> _ABOUT THIS TASK_:
Once the pictures have been set aside, copy every remaining entry exactly.

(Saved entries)
____
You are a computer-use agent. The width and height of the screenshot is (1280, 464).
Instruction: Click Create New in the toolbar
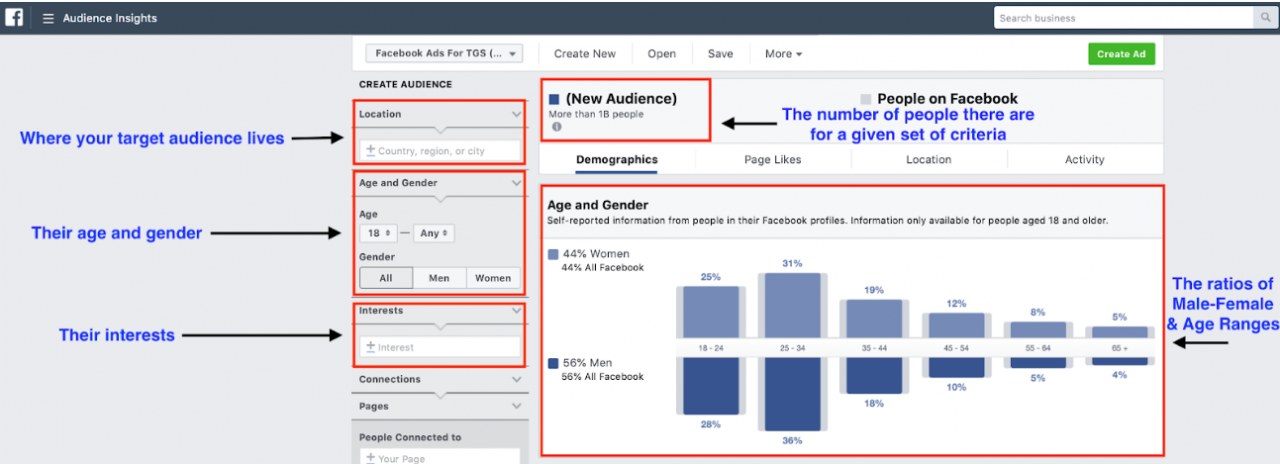pyautogui.click(x=585, y=54)
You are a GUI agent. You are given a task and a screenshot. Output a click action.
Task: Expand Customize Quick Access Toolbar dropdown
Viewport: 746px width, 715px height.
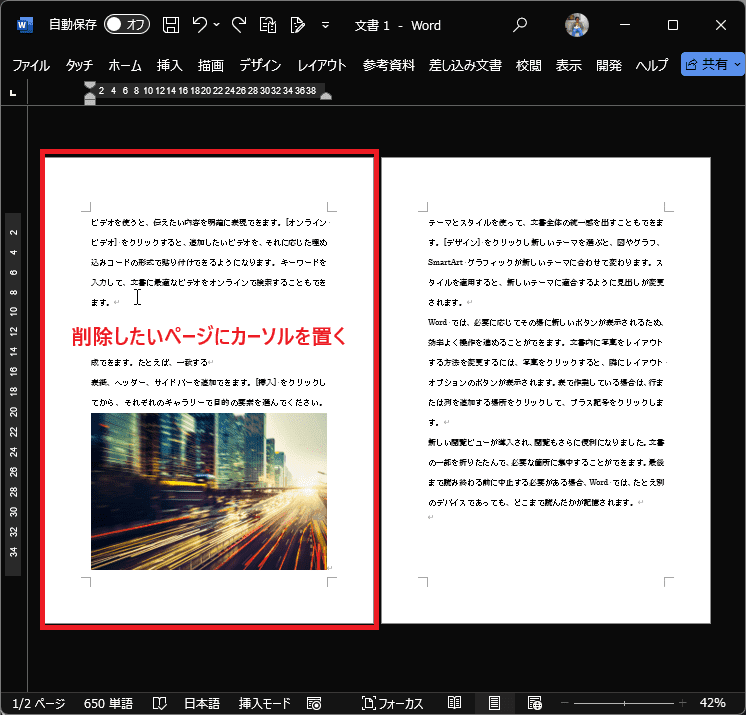[326, 25]
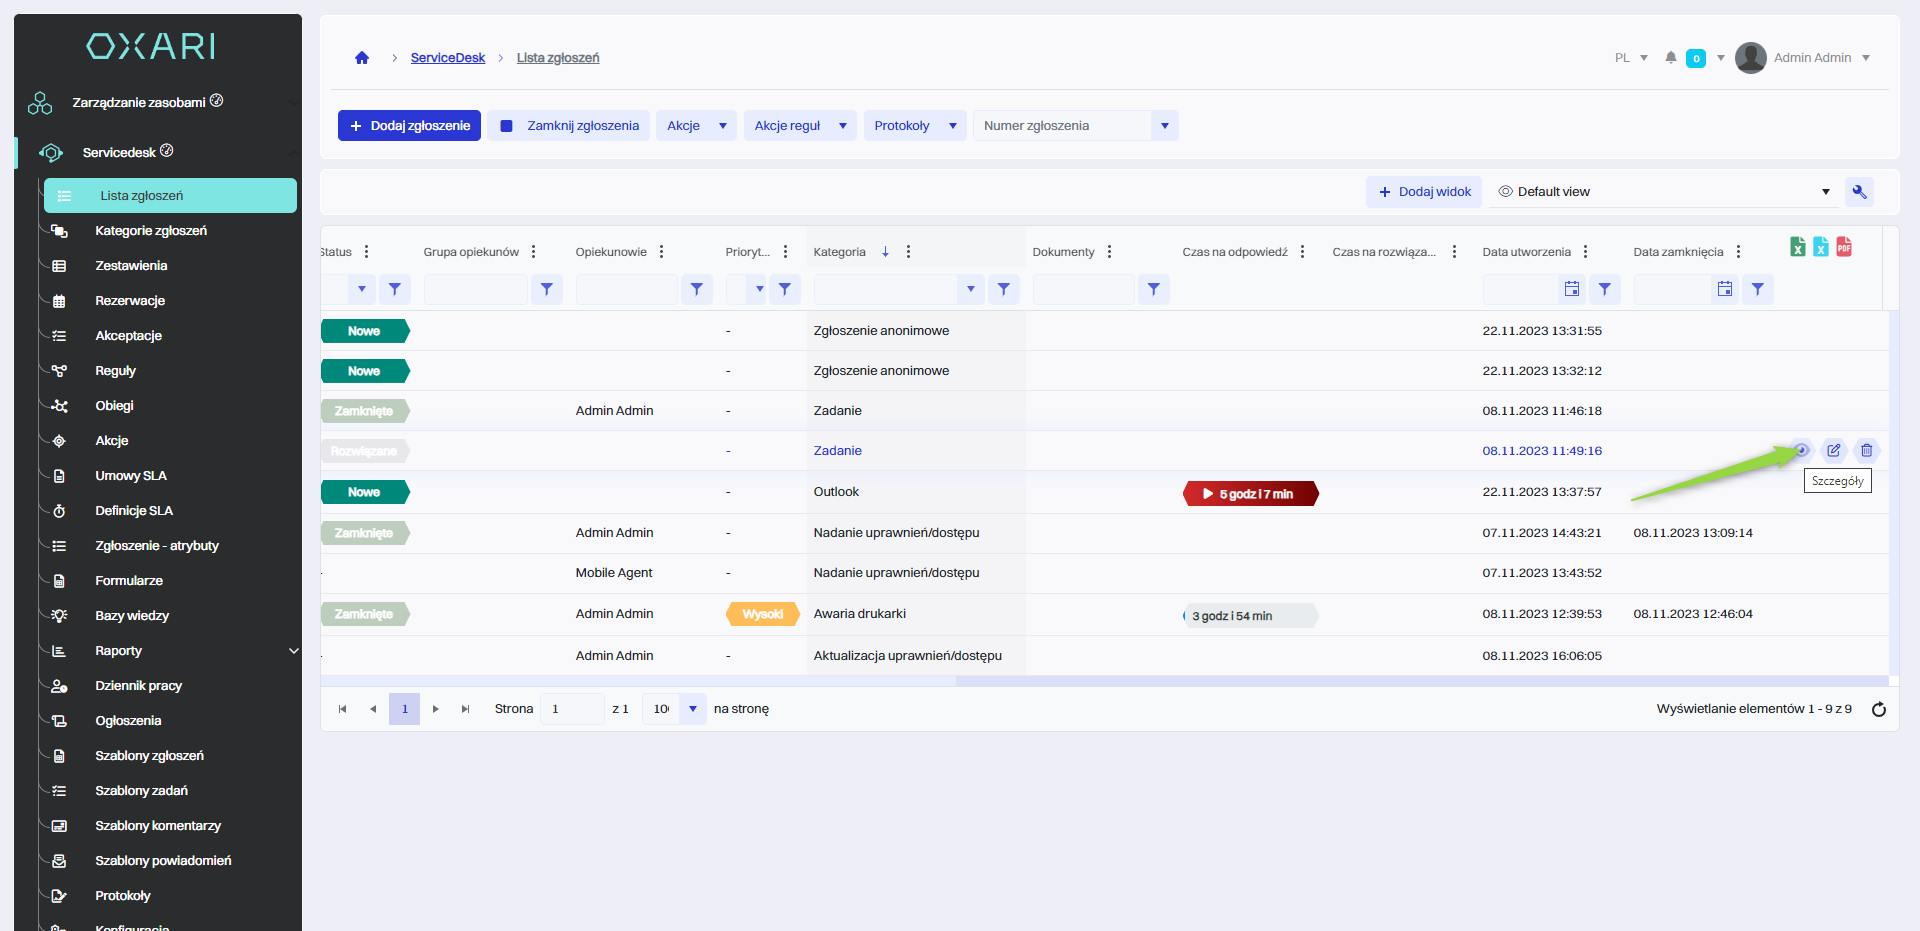Export the list to PDF
This screenshot has width=1920, height=931.
(1844, 247)
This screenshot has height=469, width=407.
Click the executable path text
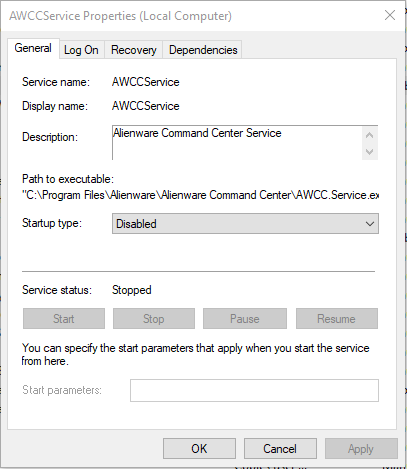coord(201,195)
____
> _EXPECTED ANSWER_:
You are a computer-use agent. The width and height of the screenshot is (1280, 464).
Instruction: Click Create New in the toolbar
pyautogui.click(x=585, y=54)
You are a GUI agent. You are given a task and a screenshot. Output a click action.
Task: Expand Customize Quick Access Toolbar dropdown
Viewport: 746px width, 715px height.
[326, 25]
Export the list to PDF
This screenshot has width=1920, height=931.
(1844, 247)
This screenshot has height=469, width=407.
Click the executable path text
coord(201,195)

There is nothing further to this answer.